George Clooney And His “Monuments Men” Whip Fans At Berlinale Red Carpet Into A Frenzy

Actor George Clooney at the Berlinale red carpet. Photo grabbed from Reuters video
Actor George Clooney at the Berlinale red carpet. Photo grabbed from Reuters video

(Reuters) — George Clooney and his cast of “The Monuments Men” whipped the German capital into a frenzy on Saturday (February 7) with hundreds of fans trying to catch a glimpse of Clooney,

Matt Damon, Bill Murray and others as they arrived at the movie’s international red carpet premiere. There, the stars patiently signed autographs and took pictures with fans.

For the most ambitious of his five films as director, George Clooney assembled a top-shelf cast of fellow actors to play art experts tasked with retrieving artistic treasure stolen by the Germans during World War Two.

Clooney and producing-writing partner Grant Heslov based the movie on the book of the same name by Robert Edsel, and were inspired by the men that formed that group, but changed names and took liberties to develop characters. Clooney, 52, plays Frank Stokes, the group’s leader and an art historian, based on George Stoutfrom Harvard’s Fogg Museum.

Clooney, who also co-wrote the film rounded out his Monuments Men with a sculptor played by John Goodman, Bob Balaban as a theater director, Jean Dujardin as a French-Jewish art dealer, and Hugh Bonneville as an alcoholic British art expert looking for a second chance. Cate Blanchett plays a Parisian curator who leads Damon to find art stowed away in mines by the retreating Nazis.

Murray plays a Chicago architect recruited late in the war for a middle-aged Allied unit on a mission sanctioned by U.S. President Franklin D. Roosevelt. Co-star Matt Damon plays a New York museum director.

The premiere of the film which has been released in the United States to mixed reviews was one of the most anticipated events of the festival, where four German films are among 20 seeking the top prize.

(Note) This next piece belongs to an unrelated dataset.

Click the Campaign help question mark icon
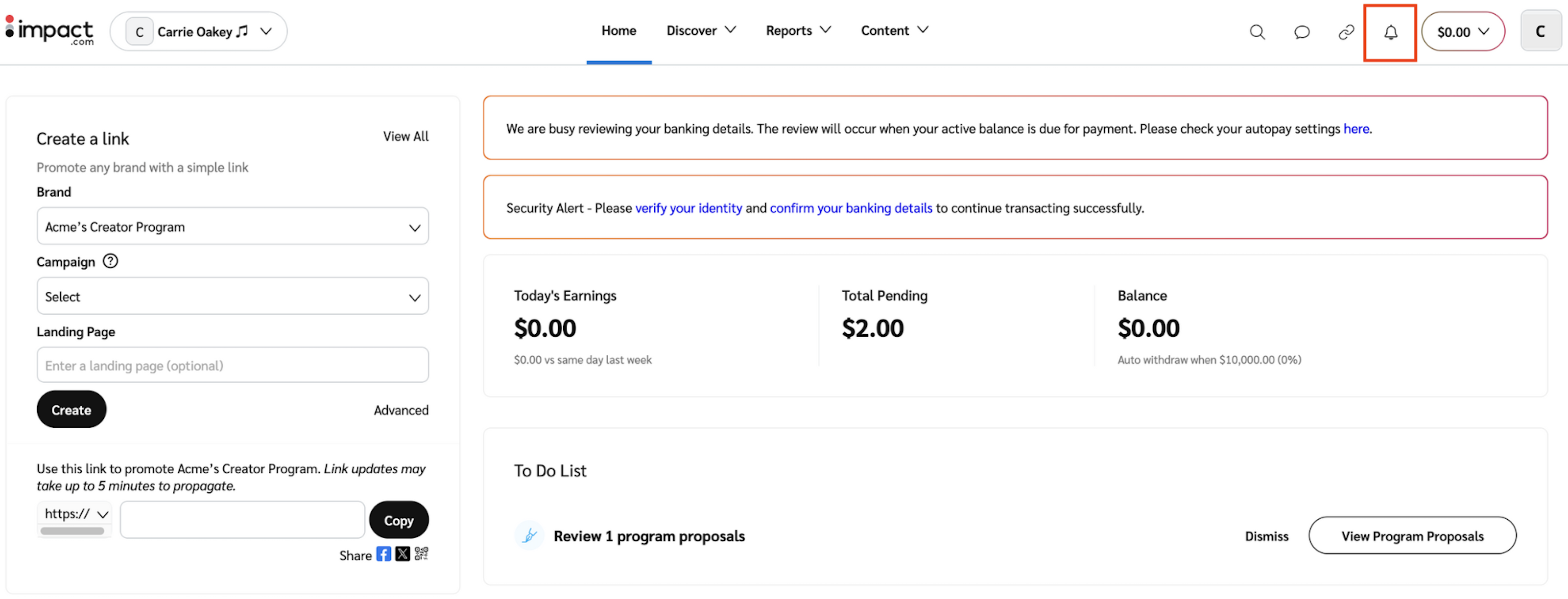This screenshot has height=599, width=1568. [x=110, y=261]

It was Clooney’s presence that created a huge queue of press to attend his news conference, where he also acknowledged that reality had caught up with his film right here in Germany.

The discovery last year of a huge trove of artwork in a Munich apartment has created a flurry of news about paintings and other treasures stolen or expropriated by the Nazis and still awaiting restitution to their rightful owners.

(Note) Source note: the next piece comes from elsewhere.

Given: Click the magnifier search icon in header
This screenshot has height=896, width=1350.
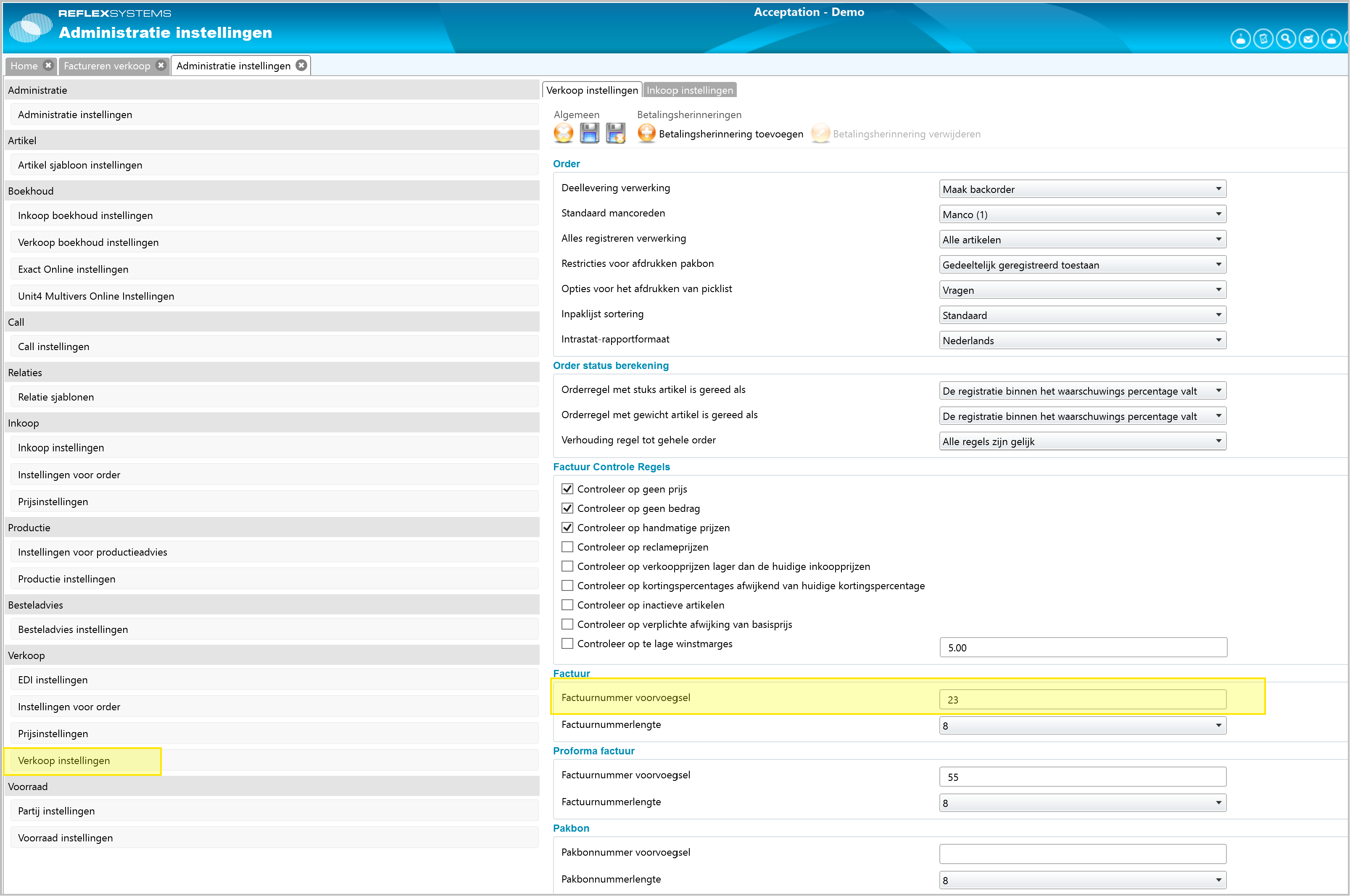Looking at the screenshot, I should point(1285,39).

“We’ve had a long three-year conversation with the guys here at Fox (the film’s distributors) to get the news to hold the story,” Clooney joked, before turning serious.

“It’s a story that’s going to keep coming up because there’s still an awful lot of art still missing and will be found in lots of people’s basements. It just happened to be one rather amazing find, one and a half billion dollars….It’s an amazing conversation to have, the responsibility of getting back the art to people,” he said.

Actor-director George Clooney and "The Monuments Men" cast turn Berlinale red carpet into a screaming frenzy
Actor-director George Clooney and “The Monuments Men” cast turn Berlinale red carpet into a screaming frenzy

Clooney, who enjoys clowning at festival events also joked at the red carpet: “Everybody got along well except for Bill Murray. He is, as you can imagine, he is hard to be around. (talks to someone off screen). Bill Murray, you know. You have seen him. I said no hats, what does he do, he wears a hat.” Murray said: “This has been nice. This is a good group and we are all together in this one and for the sell of the movie and for the showing of the movie. It’s nice, we all became good friends and we are all here on this job. George Clooney was a great boss and we love him and we are going to stay with this until it is all opened in Paris and London, Milan and New York, which we have already done.”

Matt Damon added he always enjoyed working with Clooney: “He (George Clooney) is really good at his job, at all four of them, writing, producing directing and acting. And that makes him very easy and fun and he creates a really great environment. We laughed our way through this movie, you know. Every day was fun. It was this incredible cast. I got to work with Cate (Blanchett) again who I hadn’t worked with in 16 years so it was a pretty great experience.”

The last surviving member of the real life Monuments Men, Harry Ettlinger was also at the red carpet. He fled Germany with his Jewish family in 1938 and returned with the US army in 1945.

Asked repeatedly at the news conference why he’d chosen this story for one of his biggest budget movies, Clooney said the historical events had grabbed him, much like the war action stories of his youth. This one, he said, had an interesting twist.

“Hollywood does like a good World War Two story but this seemed like a story I didn’t know. It wasn’t a megapatriotic film but a chance to talk about a unique group of people who did something for the first time in the history of war, which is the victor didn’t keep the spoils, they gave it back.”